Another strategy: Travis Singleton, senior vice president of Merritt Hawkins, a physician-recruitment firm in Dallas, suggests becoming an advocate for rheumatology by writing and blogging for physician and consumer publications and websites about how rheumatology offers financial, emotional and lifestyle benefits. Emphasize that with the shortage of rheumatologists worsening, the need for rheumatologists will increase and salaries are likely to increase in the future.
Even if a rheumatologist is not affiliated with an academic practice, they can still get in front of medical or pre-med students at local universities. Mr. Singleton notes that residency directors and medical school chairs are increasingly looking to address the business of medicine, which doctors in training are not usually exposed to. Rheumatologists can contact their local medical school and residency leaders directly to ask about opportunities to speak about the details of running a medical practice, as well as why rheumatology is a good specialty choice.

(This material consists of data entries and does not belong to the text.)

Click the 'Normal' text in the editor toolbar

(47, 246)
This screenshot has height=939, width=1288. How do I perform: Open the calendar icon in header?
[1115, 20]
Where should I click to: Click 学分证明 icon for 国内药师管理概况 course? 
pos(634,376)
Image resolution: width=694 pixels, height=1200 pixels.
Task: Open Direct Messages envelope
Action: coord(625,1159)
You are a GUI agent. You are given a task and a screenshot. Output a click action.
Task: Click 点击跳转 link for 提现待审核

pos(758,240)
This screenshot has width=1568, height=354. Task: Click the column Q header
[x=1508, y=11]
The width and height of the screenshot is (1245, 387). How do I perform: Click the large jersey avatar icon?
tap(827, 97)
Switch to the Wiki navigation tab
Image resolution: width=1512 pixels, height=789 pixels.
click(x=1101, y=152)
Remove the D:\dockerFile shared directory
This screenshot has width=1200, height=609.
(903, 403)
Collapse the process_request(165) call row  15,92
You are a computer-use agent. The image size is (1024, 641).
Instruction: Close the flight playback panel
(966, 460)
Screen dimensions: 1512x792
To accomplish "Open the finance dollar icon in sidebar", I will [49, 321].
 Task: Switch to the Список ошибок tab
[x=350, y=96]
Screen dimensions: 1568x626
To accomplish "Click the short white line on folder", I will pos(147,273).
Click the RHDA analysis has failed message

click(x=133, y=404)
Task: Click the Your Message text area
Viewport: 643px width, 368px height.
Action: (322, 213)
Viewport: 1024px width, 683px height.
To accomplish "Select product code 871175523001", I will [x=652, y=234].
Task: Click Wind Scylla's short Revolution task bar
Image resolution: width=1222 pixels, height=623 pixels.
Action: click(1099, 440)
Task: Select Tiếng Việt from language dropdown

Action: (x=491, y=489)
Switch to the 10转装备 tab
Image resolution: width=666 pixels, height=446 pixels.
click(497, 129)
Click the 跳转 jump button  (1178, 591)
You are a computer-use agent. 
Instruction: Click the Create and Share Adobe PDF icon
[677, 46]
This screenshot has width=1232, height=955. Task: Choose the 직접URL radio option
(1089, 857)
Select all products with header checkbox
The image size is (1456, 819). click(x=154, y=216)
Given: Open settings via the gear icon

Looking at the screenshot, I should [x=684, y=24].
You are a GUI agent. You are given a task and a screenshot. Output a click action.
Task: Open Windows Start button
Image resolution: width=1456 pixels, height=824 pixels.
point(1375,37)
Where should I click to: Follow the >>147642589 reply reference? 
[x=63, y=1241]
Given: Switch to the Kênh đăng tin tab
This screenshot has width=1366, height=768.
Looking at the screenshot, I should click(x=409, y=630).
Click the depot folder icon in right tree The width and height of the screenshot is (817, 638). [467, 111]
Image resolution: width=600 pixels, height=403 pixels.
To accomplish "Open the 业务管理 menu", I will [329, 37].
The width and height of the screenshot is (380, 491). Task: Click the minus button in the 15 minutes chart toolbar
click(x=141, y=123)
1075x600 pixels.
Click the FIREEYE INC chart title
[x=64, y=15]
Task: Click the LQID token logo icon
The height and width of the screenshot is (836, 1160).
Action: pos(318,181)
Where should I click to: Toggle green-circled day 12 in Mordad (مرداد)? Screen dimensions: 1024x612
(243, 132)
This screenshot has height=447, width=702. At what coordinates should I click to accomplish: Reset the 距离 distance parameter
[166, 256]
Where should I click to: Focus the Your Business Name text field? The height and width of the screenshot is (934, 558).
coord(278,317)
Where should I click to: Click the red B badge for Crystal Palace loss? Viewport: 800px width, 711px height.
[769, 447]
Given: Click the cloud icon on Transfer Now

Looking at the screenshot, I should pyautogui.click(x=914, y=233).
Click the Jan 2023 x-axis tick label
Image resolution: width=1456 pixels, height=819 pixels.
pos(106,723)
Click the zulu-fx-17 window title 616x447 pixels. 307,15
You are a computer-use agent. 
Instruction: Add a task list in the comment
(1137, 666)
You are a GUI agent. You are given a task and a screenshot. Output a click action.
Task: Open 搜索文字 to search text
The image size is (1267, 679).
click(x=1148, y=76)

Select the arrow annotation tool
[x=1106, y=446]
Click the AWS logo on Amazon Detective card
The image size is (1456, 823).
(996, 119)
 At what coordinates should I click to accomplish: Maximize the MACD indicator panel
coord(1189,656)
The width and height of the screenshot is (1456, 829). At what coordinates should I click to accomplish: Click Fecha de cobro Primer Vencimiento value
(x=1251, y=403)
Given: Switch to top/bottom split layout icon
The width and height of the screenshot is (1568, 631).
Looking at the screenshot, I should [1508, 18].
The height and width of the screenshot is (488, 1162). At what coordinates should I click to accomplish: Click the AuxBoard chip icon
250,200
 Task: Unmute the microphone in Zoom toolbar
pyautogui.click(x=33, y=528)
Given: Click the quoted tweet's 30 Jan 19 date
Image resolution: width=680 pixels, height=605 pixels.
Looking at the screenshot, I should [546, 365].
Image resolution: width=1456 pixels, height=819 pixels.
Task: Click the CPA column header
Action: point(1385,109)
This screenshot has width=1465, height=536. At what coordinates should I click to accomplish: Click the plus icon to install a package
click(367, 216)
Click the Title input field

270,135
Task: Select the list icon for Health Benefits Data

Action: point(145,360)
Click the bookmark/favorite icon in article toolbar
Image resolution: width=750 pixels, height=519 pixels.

To attract new rheumatologists to your practice, it’s important to know what other rheumatology practices offer their employees to be competitive. Merritt Hawkins derived internal data from incentives offered in approximately 30 efforts to recruit rheumatologists to various practice settings from September 2016 through December 2017. It found that $200,000 was a low starting salary, $253,000 was average and $325,000 was high, Mr. Singleton reports.